Explore the material:
**a)** In the agent memory documentation, what happens to the workflow when as_stop_step=True?
**b)** Return verbatim the stretch of the agent memory documentation from "User memory pattern" through "step never executes.".
**c)** Summarize the agent memory documentation in two sentences.

Quoted passage:
☆ ☆ ☆

Agent memory
Agent memory enables long-term personalization and organizational knowledge sharing beyond single-session chat history. The SDK provides two distinct memory scopes: user memory for private, per-user preferences and organization memory for shared, tenant-wide facts.
Memory is automatically integrated into agent workflows through dependency injection and dedicated events.
Two memory scopes
User memory is private to individual users and automatically extracted from conversation messages by the LLM. It stores personal preferences, working styles, and individual context—things like "User prefers concise code examples in Python." Both vector (semantic search) and graph (relationships) storage enable retrieval.
Organization memory is shared across all users in a tenant or namespace. Unlike user memory, it requires explicit documentation rather than automatic inference. It stores company policies, project details, and team conventions—things like "We deploy to production on Fridays." The same vector and graph storage supports semantic and relational retrieval.
Memory workflow pattern
Both memory types follow a common four-step workflow:
The pattern retrieves relevant memories, injects them into the chat history as a system message, generates a memory-aware response, and persists new learnings.
User memory pattern
User memory learns personal preferences automatically from conversations. The agent extracts facts about the user's working style without requiring explicit documentation. Use this pattern for conversational agents that should adapt to individual user preferences over time—code assistants, personal productivity agents, custom assistants.
Reference implementation: playground/minimal_workflow/user_memory_workflow/
The termination constraint
If memory persistence depends on LLM output, the LLM step must not return StopEvent. When as_stop_step=True, the workflow terminates immediately with an LLMStopEvent — the memory storage step never executes.
# INCORRECT: LLMStopEvent terminates before storage
@step()
async def respond(self, ..., displayer: EventDisplayer) -> LLMStopEvent:
return await displayer.display_llm_stream(..., as_stop_step=True) # Workflow ends here
@step()
async def store(self, llm: LLMStopEvent, ...) -> StoreMemoryEvent:
... # Never executes — StopEvent already terminated the run
# CORRECT: LLMEvent allows downstream steps
@step()
async def respond(self, ..., displayer: EventDisplayer) -> LLMEvent:
return await displayer.display_llm_stream(..., as_stop_step=False)
@step()

☆ ☆ ☆

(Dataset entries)
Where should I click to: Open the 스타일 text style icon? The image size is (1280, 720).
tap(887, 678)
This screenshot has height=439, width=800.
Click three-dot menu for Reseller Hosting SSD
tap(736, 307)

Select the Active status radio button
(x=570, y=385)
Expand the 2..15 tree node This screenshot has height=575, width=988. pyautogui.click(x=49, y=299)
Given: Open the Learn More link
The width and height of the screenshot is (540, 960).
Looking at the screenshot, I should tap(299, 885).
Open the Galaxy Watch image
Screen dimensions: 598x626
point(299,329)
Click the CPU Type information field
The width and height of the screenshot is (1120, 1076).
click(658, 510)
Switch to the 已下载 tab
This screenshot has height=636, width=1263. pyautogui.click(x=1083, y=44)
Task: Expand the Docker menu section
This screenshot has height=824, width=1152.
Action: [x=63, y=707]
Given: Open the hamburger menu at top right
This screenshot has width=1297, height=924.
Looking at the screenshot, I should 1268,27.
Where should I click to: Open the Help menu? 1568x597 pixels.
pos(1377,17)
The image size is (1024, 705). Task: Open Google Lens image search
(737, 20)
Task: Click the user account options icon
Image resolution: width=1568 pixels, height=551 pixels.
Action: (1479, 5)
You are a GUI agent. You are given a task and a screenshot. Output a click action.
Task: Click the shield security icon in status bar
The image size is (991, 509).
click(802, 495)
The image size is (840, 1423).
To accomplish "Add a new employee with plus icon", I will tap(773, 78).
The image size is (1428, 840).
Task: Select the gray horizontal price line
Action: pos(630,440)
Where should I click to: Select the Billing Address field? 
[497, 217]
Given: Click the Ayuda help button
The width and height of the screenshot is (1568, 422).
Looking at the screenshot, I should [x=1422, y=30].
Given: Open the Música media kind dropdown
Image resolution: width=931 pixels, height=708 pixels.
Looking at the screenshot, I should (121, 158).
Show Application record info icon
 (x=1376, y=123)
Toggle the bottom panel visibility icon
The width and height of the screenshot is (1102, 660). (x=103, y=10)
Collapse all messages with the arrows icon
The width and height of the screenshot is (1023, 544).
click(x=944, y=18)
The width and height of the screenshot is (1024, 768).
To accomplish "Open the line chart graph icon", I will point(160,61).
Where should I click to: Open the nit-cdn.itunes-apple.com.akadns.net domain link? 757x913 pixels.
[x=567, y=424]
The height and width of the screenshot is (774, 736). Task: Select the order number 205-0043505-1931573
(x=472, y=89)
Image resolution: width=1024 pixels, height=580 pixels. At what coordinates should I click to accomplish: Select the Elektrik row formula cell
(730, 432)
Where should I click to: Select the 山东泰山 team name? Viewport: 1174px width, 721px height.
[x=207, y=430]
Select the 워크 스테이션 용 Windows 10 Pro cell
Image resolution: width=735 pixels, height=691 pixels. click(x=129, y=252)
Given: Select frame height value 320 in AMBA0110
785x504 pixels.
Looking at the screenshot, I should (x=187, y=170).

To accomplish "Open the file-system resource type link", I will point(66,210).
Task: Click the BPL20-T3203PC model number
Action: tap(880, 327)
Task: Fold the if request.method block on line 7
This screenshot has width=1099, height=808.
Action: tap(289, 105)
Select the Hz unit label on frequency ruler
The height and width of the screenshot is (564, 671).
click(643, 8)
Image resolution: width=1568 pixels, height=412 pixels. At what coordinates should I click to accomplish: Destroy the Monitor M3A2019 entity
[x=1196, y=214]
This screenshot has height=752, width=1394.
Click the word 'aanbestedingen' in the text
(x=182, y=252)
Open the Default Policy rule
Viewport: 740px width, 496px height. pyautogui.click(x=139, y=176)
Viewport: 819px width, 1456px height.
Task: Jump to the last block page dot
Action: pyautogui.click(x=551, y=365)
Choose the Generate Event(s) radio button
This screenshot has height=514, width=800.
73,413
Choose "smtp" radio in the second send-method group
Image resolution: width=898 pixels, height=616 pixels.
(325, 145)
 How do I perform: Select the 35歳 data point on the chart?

☆ ☆ ☆

Task answers:
**a)** The workflow terminates immediately with an LLMStopEvent, so the memory storage step never executes.

**b)**
User memory pattern
User memory learns personal preferences automatically from conversations. The agent extracts facts about the user's working style without requiring explicit documentation. Use this pattern for conversational agents that should adapt to individual user preferences over time—code assistants, personal productivity agents, custom assistants.
Reference implementation: playground/minimal_workflow/user_memory_workflow/
The termination constraint
If memory persistence depends on LLM output, the LLM step must not return StopEvent. When as_stop_step=True, the workflow terminates immediately with an LLMStopEvent — the memory storage step never executes.

**c)** The SDK offers two memory scopes: user memory, which is private and automatically extracted from conversations, and organization memory, which is shared across a tenant and requires explicit documentation. Both follow a common workflow that retrieves relevant memories, injects them into the chat history, generates a memory-aware response, and persists new learnings, and the LLM step must not return StopEvent when memory persistence depends on its output.